Following Polk’s comments, Oertel again provided the European context for the same dilemma that European private corporations are facing. For companies, “it was always risky to do business without any political backing,” but this time the situation is worse as “governments are no longer willing to take political risks [for companies].” Oertel does believe that this is a slight bluff on the governments’ side. After all, if a major German company is going to go down, the German government cannot sit by and watch tens of thousands of Germans lose their jobs. Finally, a unique issue facing Europe is that they “have to make sure there is no dissonance between all the countries in the European Union.”

To start the open discussion time, moderator Lily McElwee asked the following questions: “What countermeasures are Chinese analysts suggesting for Beijing? What direction is the policy heading?” Polk responded that the Chinese are employing a little bit of every strategy, which he said is a technique unique to China. Overall, however, “the trend has been to invest in the domestic production sphere more.” Polk believes that, for China, the only way out of the situation is for them to develop their own innovations. Oertel added that the Europeans believe that if they do not provide China with certain technologies, then China will develop them domestically anyway. However, if Europe does give in to Chinese demands, then they will develop domestic technologies faster with the additional outside help. To end, Oertel concluded that the “Chinese are very clear about the endgame,” which is to have a robust domestic market.

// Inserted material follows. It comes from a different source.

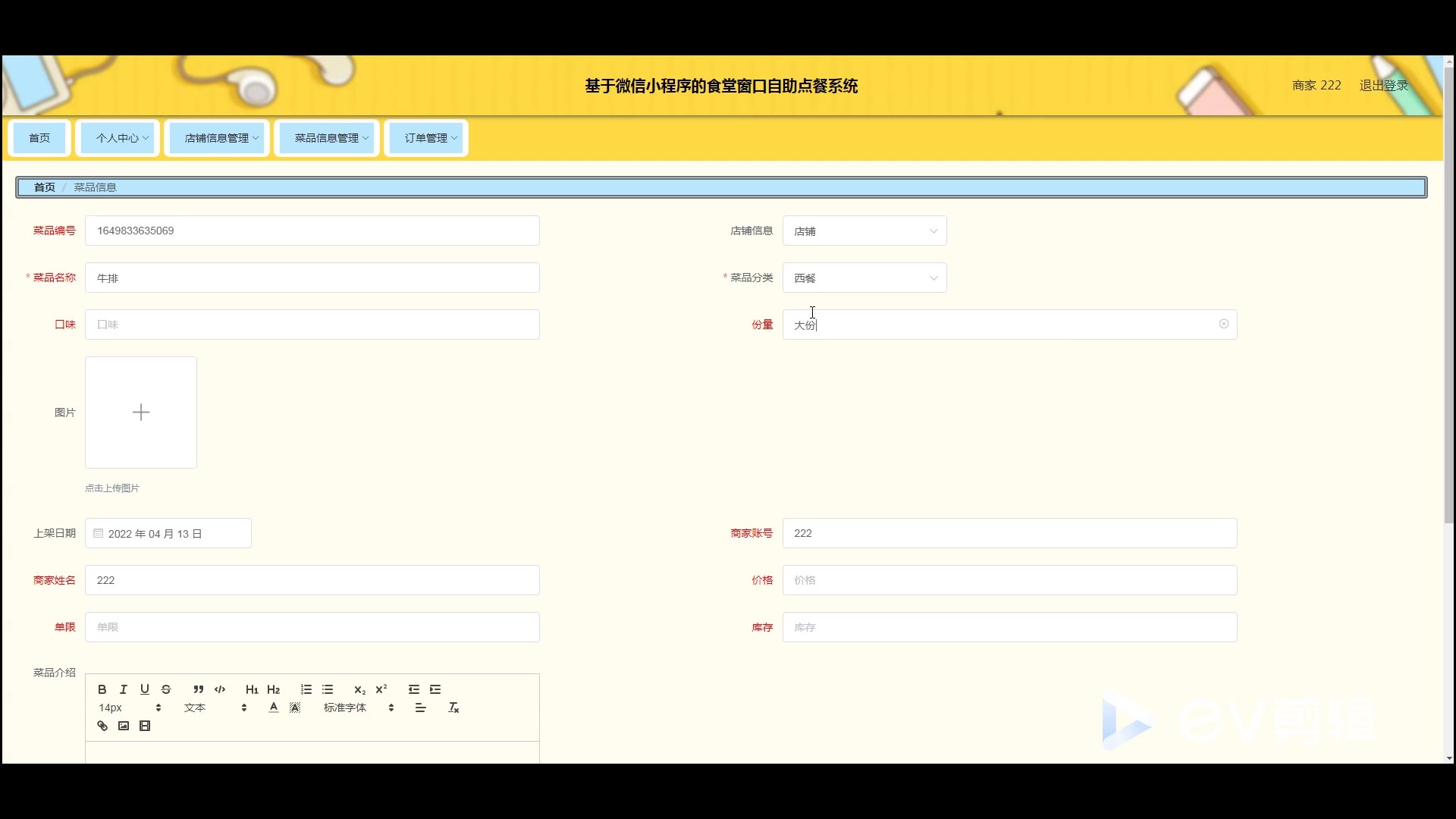The width and height of the screenshot is (1456, 819).
Task: Open the editor text color picker
Action: click(x=274, y=708)
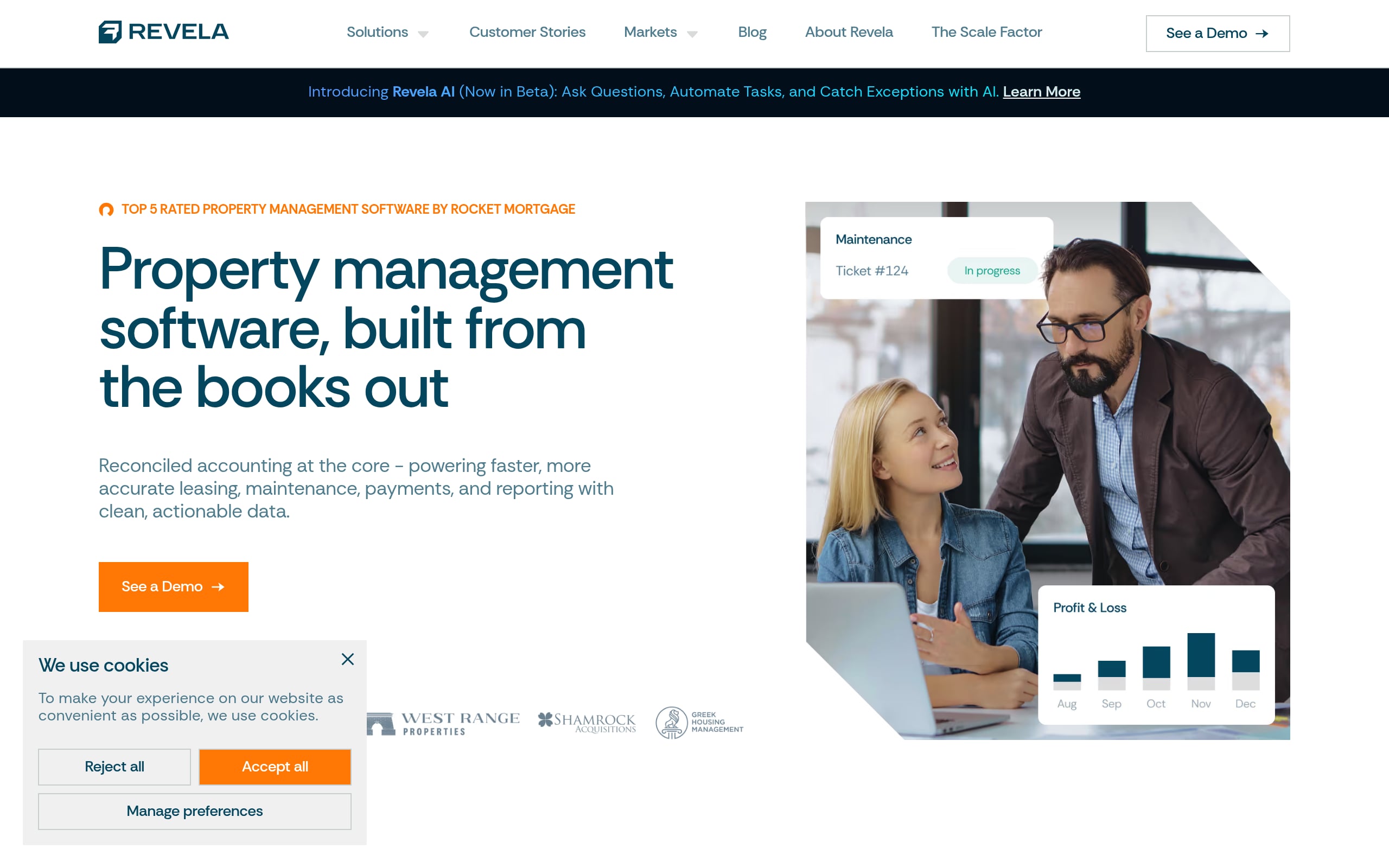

To conclude, McElwee questioned the panelists on what policymakers should be thinking about in order to reduce economic competitiveness. Oertel said that European countries are asking themselves questions like: “What are things to import from China that can solve derisking?” In other words, what can they source from another country, or what they can source from China without exacerbating the situation? They worry that the “Chinese government has a number of tools at hand to make de-risking a lot less attractive to companies.” This issue is also specific to Germany, which has many corporations that operate largely in China, such as many auto manufacturers. Polk answered that Americans need to switch their focus to corporations, to identify what they can and cannot de-risk. While the U.S. has not clearly defined the line yet, at some point they will have to do just that.